Award Abstract # 1422338
CSR: Small: Software Infrastructure for Online Analytics

NSF Org: CNS
Division Of Computer and Network Systems
Recipient: PURDUE UNIVERSITY
Initial Amendment Date: August 7, 2014
Latest Amendment Date: August 7, 2014
Award Number: 1422338
Award Instrument: Standard Grant
Program Manager: Marilyn McClure
mmcclure@nsf.gov
 (703)292-5197
CNS
 Division Of Computer and Network Systems
CSE
 Directorate for Computer and Information Science and Engineering
Start Date: August 1, 2014
End Date: July 31, 2018 (Estimated)
Total Intended Award Amount: $468,727.00
Total Awarded Amount to Date: $468,727.00
Funds Obligated to Date: FY 2014 = $468,727.00
History of Investigator:
  • Ananth Grama (Principal Investigator)
Recipient Sponsored Research Office: Purdue University
2550 NORTHWESTERN AVE # 1100
WEST LAFAYETTE
IN  US  47906-1332
(765)494-1055
Sponsor Congressional District: 04
Primary Place of Performance: Purdue University
305 N. University Street
West Lafayette
IN  US  47907-2107
Primary Place of Performance
Congressional District:
04
Unique Entity Identifier (UEI): YRXVL4JYCEF5
Parent UEI: YRXVL4JYCEF5
NSF Program(s): CSR-Computer Systems Research
Primary Program Source: 01001415DB NSF RESEARCH & RELATED ACTIVIT
Program Reference Code(s): 7923
Program Element Code(s): 735400
Award Agency Code: 4900
Fund Agency Code: 4900
Assistance Listing Number(s): 47.070

ABSTRACT

Complex analytics frameworks -- distributed systems that continuously extract information from large, often dynamic data sources -- sit at the core of a large class of increasingly important applications, ranging from information retrieval and search, to large-scale scientific data analyses. A common feature of many of these frameworks is their offline nature -- the underlying models are only periodically updated, typically through expensive computations, in an offline manner (e.g., update their recommender system models weekly to monthly). In contrast, many emerging applications (e.g., sentiment analysis and personalization) require online analytics, often relying on expensive computational methods. These applications are constantly running (i.e., they do not start and stop at prescribed times), they are required to respond to real-time queries even if the answer is approximate, they operate on currently available data as opposed to collecting all possible data, and they must adapt to available computational resources. A coherent software system targeted specifically to this important class of online learning applications would significantly enhance the state-of-the-art. This project aims to develop a software infrastructure comprising application programming interfaces (APIs), runtime systems, and domain-specific optimizations for scalable online analytics. This work has broad and deep impact on applications in domains ranging from commercial to scientific data analyses. In commercial domains, such systems would be used to analyze real time data feeds from social networks, economic transactions, and other dynamic information sources. In scientific domains, such systems could be used to analyze data from astrophysical observations, high-throughput instrumentation, and densely sensed environments.

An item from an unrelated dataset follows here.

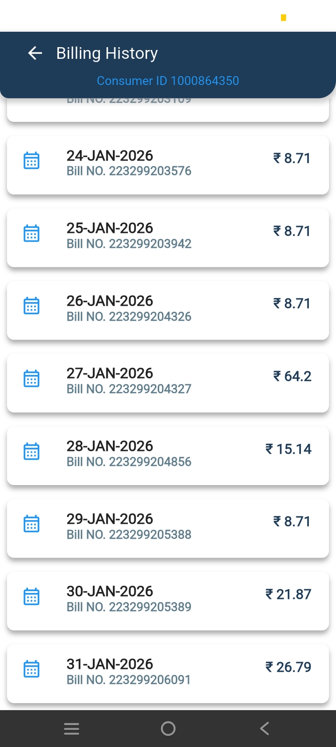Tap the ₹ 15.14 bill amount

288,449
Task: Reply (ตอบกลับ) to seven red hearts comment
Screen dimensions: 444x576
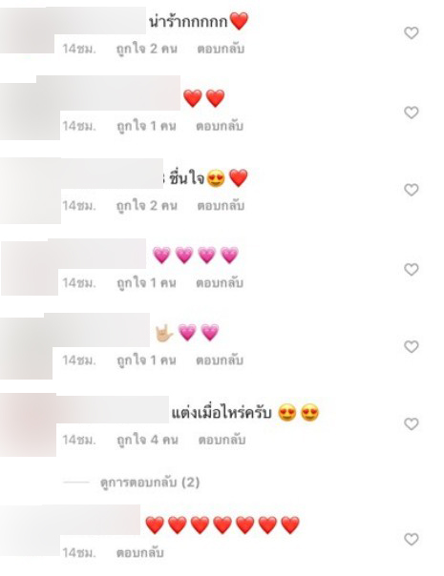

Scalable analytics are among the most important current challenges facing large-scale distributed systems. To address these challenges, the project has the following specific aims: (i) development of suitable domain-specific abstractions, along with an API for specification of analytics dataflows; (ii) support for dynamic updates and user-interaction geared towards scalable analytics applications; (iii) development of a runtime system infrastructure for scheduling, resource management, performance, and fault tolerance; (iv) development of a kernel library of online versions of important analytics operations; and (v) validation through exemplar applications. Each of these goals represent significant intellectual challenges from theoretical and systems-building viewpoints.

PUBLICATIONS PRODUCED AS A RESULT OF THIS RESEARCH

Note:  When clicking on a Digital Object Identifier (DOI) number, you will be taken to an external site maintained by the publisher. Some full text articles may not yet be available without a charge during the embargo (administrative interval).

Some links on this page may take you to non-federal websites. Their policies may differ from this site.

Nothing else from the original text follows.